Thursday, November 5, 2015

Witch-hunts


Lately, I've been preoccupied with the story of women accused of sorcery in Papua New Guinea. An article in the Huffington Post last week detailed how women were being tortured and killed by their villages for suspected sorcery. The writer, who met with local women activists trying to combat this practice, also described the socio-economic backgrounds that lead to the culture of witch-hunting.

Photo by Vlad Sokhin from Huffington Post 
The image of this woman being publicly tortured by the mob lingered in my mind, along with another image of a woman being burnt alive. It's something that does not leave your memory - the jarring depiction of modernity juxtaposed against ancient belief systems and gender inequality. For me, this is something I feel I must address in my work somehow, because it is relevant not just in the far corner of Papua New Guinea, but also relevant to our everyday interactions as people with one another.

Violence against women is of historical nature. Throughout time, women's bodies have been traded, used, pillaged, and oppressed by various agencies. Women have only just started to be defined by something other than their bodies in this century, but the road to equality is hard and steep.
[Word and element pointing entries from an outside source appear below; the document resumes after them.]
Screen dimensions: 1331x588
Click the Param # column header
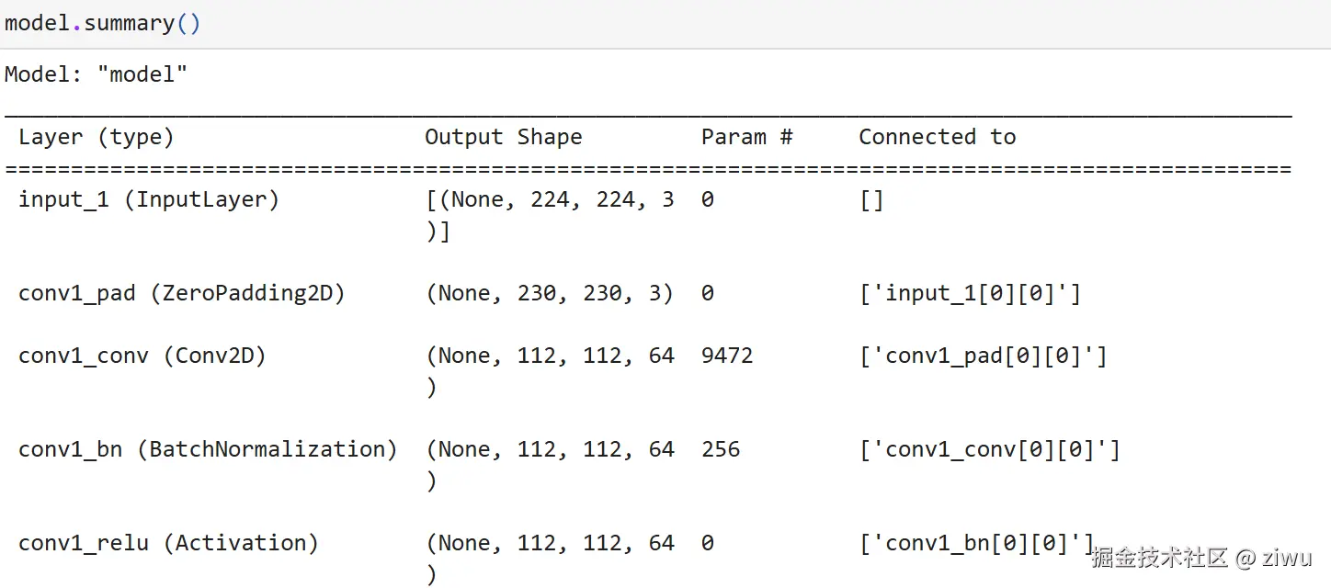point(746,138)
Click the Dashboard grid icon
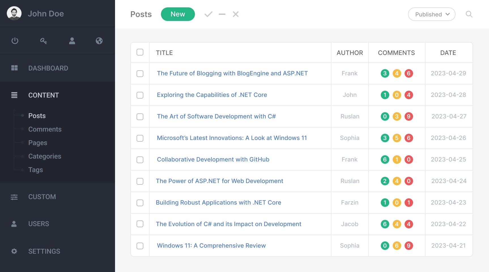 14,68
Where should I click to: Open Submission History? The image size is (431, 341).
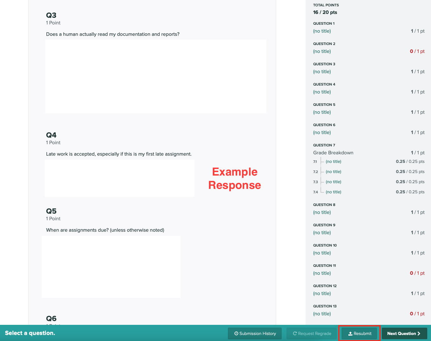click(255, 333)
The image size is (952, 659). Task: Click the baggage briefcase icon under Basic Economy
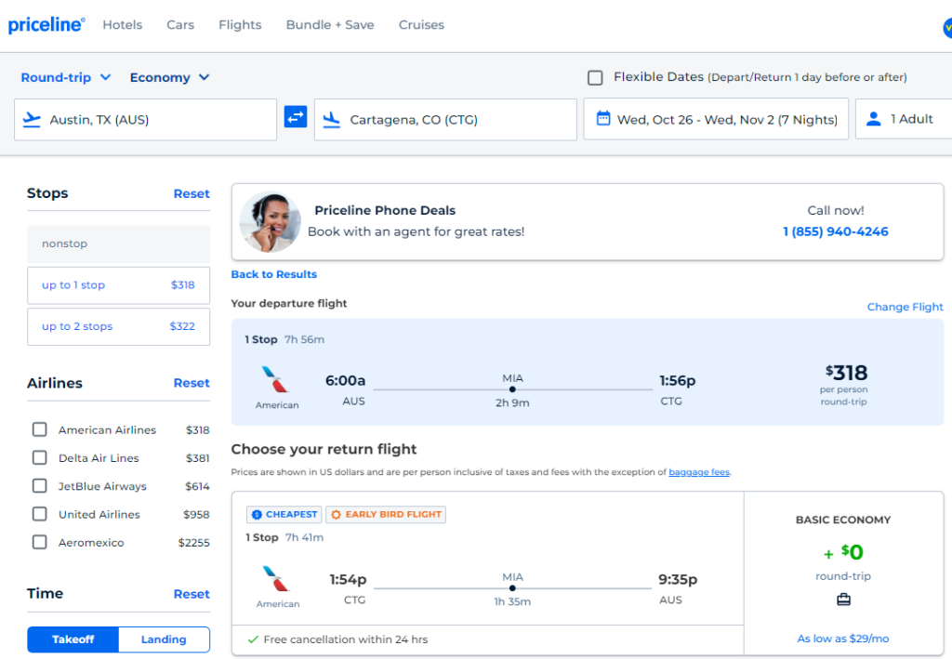[x=842, y=600]
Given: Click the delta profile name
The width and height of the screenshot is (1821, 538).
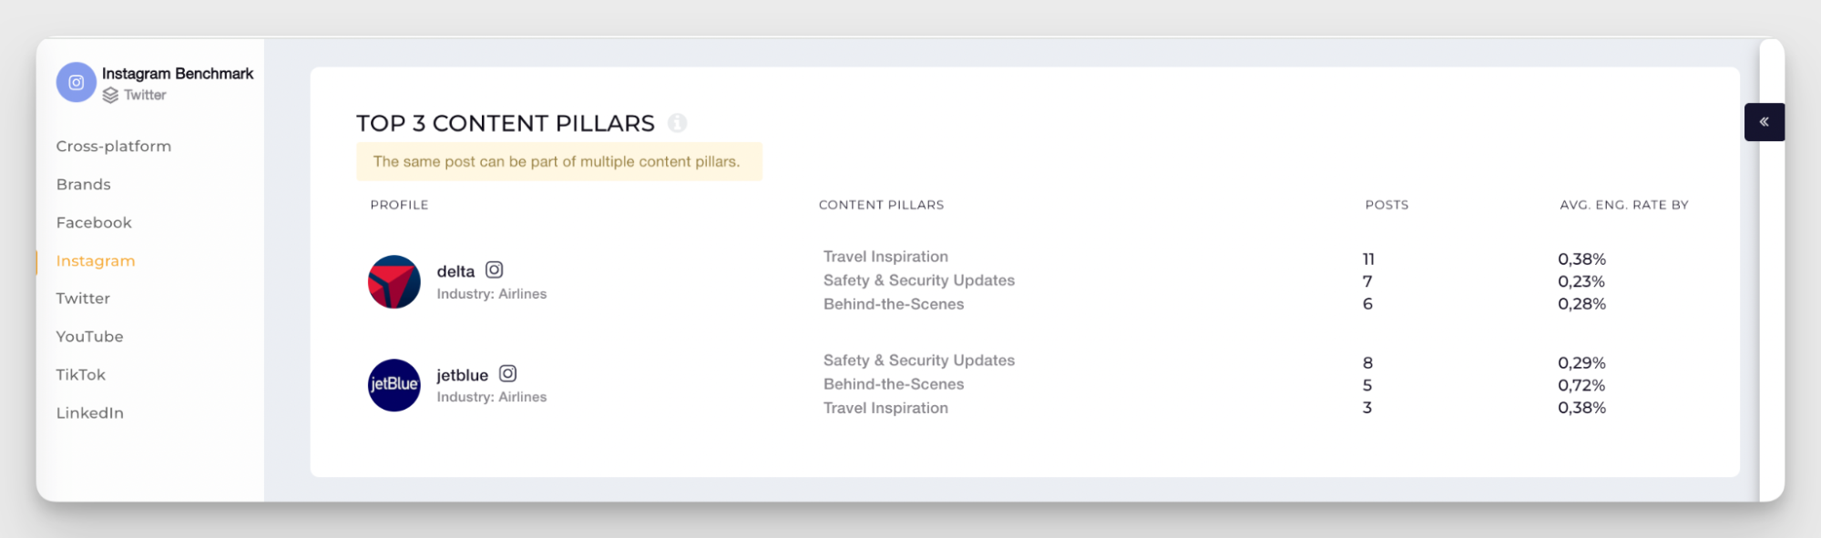Looking at the screenshot, I should 454,270.
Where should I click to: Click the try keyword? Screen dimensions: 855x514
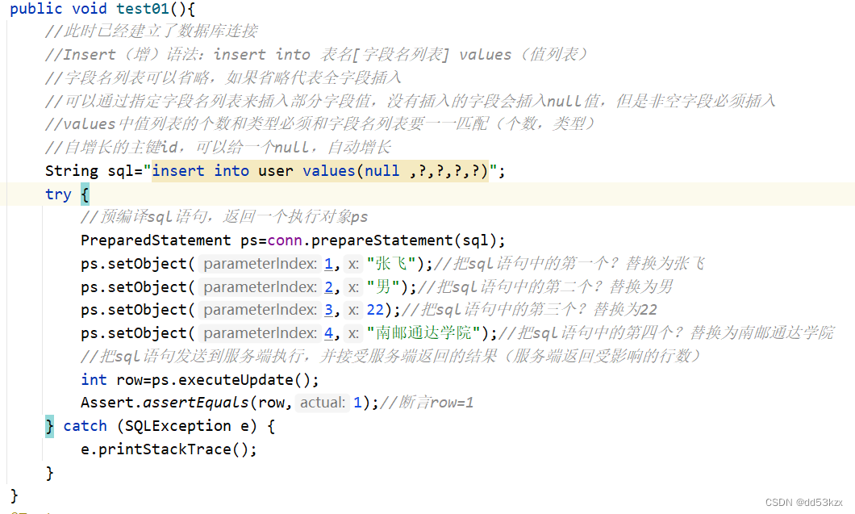point(58,194)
Often, women are targeted because they have weaker status in society and make easier targets for those who want to confiscate their property. Other times, the witch hunt is simply an explosion of communal anxiety that manifests itself in scapegoating misfortunes on those who are either more prosperous, or who have weaker social political ties.

The phenomenon of the witch-hunt is an interesting one, in that it is present across many different cultures, and also manifests itself in times of social turmoil, when misfortunes are unexplained. It's interesting how the community vents its anger and fear through the purging of one of its own. The innocent victim bears the brunt of their fury, their bodies beaten and broken by the mob's intense anger. To the witch-hunters, they are simply cleansing their community of unwanted pestilence. The burning of witches a symbol of purification.



What I want to explore is the concept of the female body within this context of social pressures. It's interesting to me how the female body is both a symbol of desire and fear. On one hand, the female body is celebrated in western culture, with mass media's constant barrage of the ideal feminine beauty from every lifestyle magazine and ad. On the other hand, the female body is feared and controlled by mass culture in the form of slut shaming, sexual violence, and body image propaganda. In the case of the witch hunts in Papua New Guinea (surprisingly similar to the witch hunts in Salem), the female body epitomizes the evil that cannot be understood, and that which becomes the embodiment of communal fears, and outlet for growing frustrations.

I sometimes wish I could be liberated from my body, and be a formless entity defined only by my mind. This is, of course, impossible. But I feel that I must somehow convey this sense of frustration and injustice through my work, to expand the definition of the female body beyond the usual fine art motif of the reclining nude, a bourgeois fantasy of feminine ennui. Hopefully, these ideas will find their way out of my mind and become paintings. In the mean time, the research about witch craft and gender based violence is gearing me toward future work and providing me with some direction.